"We renew our commitment to secure substantial flows of official aid and to improve the quality of aid. The whole international community should be mobilized in this effort and new donors should assume growing responsibility, so that the burden is more equally shared."
France is the second largest donor of development assistance, after Japan. During a review of France's aid policy on March 14, 1997, the Development Assistance Committee of the OECD recognized France's significant contribution to developing nations, particularly those situated in Africa. An OECD new release stated, "The DAC review of French policy notes that France does a great deal, at all levels, to keep developing countries' issues and problems, such as indebtedness, high on the international agenda."
France's performance, when compared to that of other nations, is laudable. However, France's performance in this area has, in comparison to other years, been declining. Aid levels in France continue to decrease.
In May 1997, the DAC completed a follow-up report on the implementation of its 1996 anti-corruption proposals for aid. In accordance with the DAC recommendations on this subject, France has introduced anti-corruption clauses in the financing agreements it signs with beneficiary countries. Furthermore, France has indicated its preference for the conclusion of a legally binding international convention on anti- corruption in development assistance, rather than a recommendation.
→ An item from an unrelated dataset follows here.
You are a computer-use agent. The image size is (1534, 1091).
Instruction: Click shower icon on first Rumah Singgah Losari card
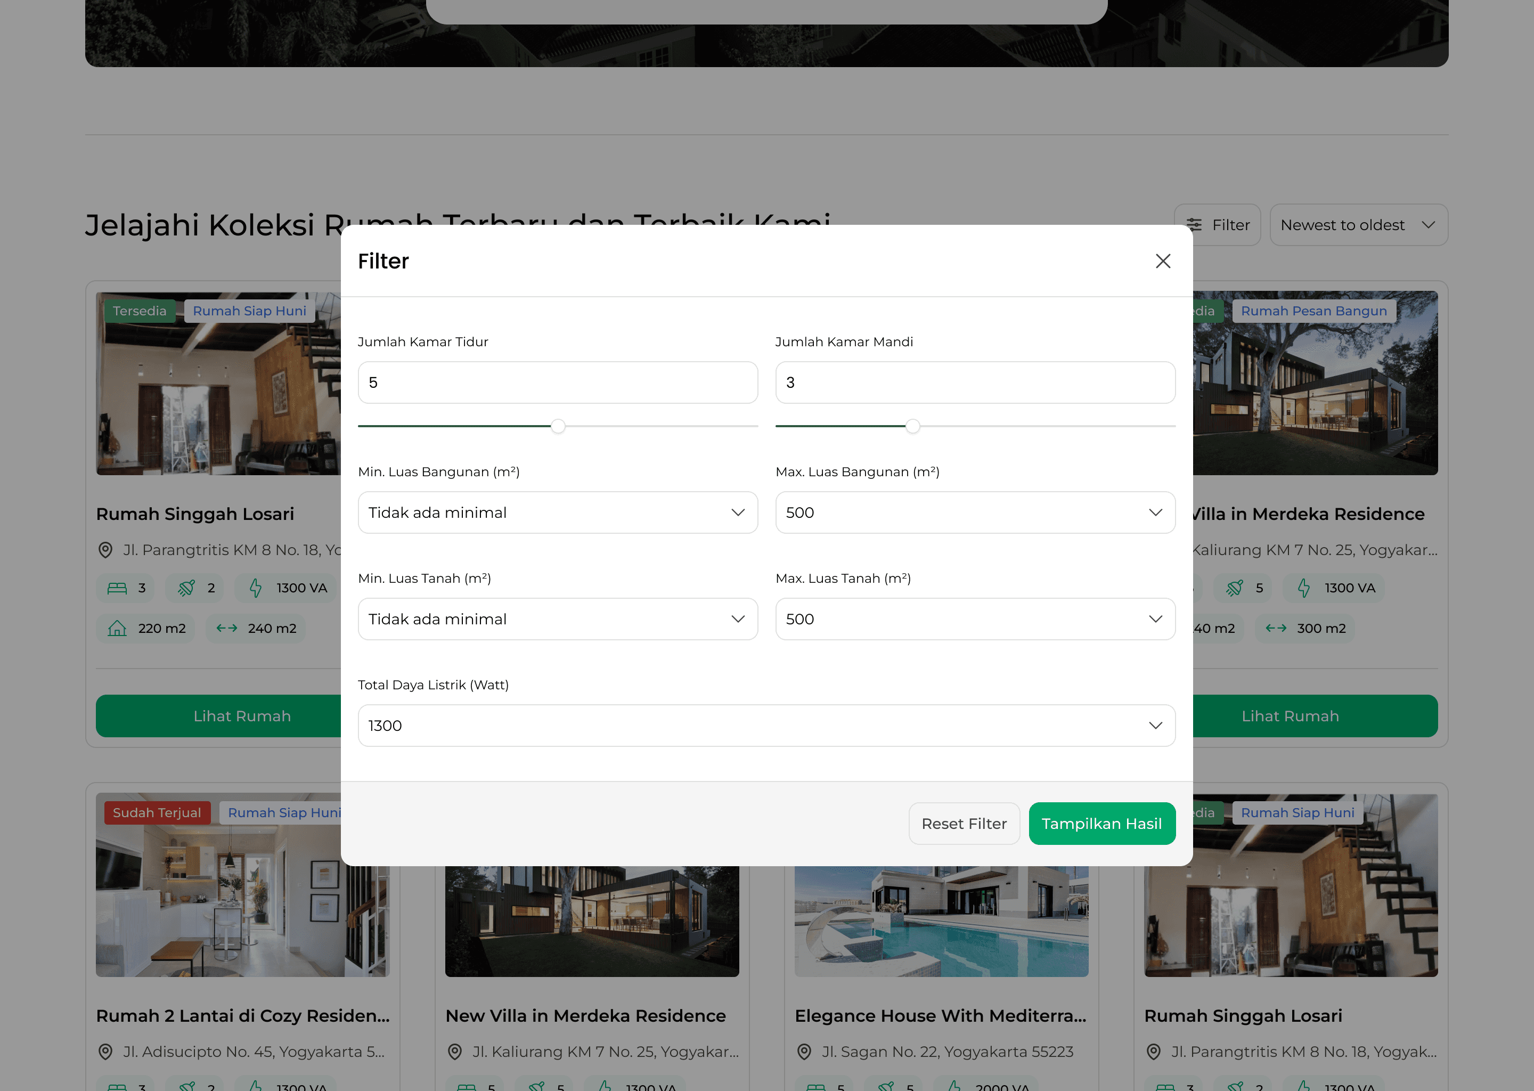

At the Franco-African Summit in December 1996, French and African leaders discussed the problems facing African countries, particularly under-development. During the course of the Summit, Chirac stressed that good governance has become a condition for development and he deplored the actions of states that are withdrawing their efforts to assist poorer countries.
Although France has not succeeded in continuing the allocation of 'substantial' amounts of money for development, it has made significant progress in improving the quality of its aid through anti-corruption endeavors. Furthermore, France remains committed to encouraging other nations to assist in the development of poorer countries.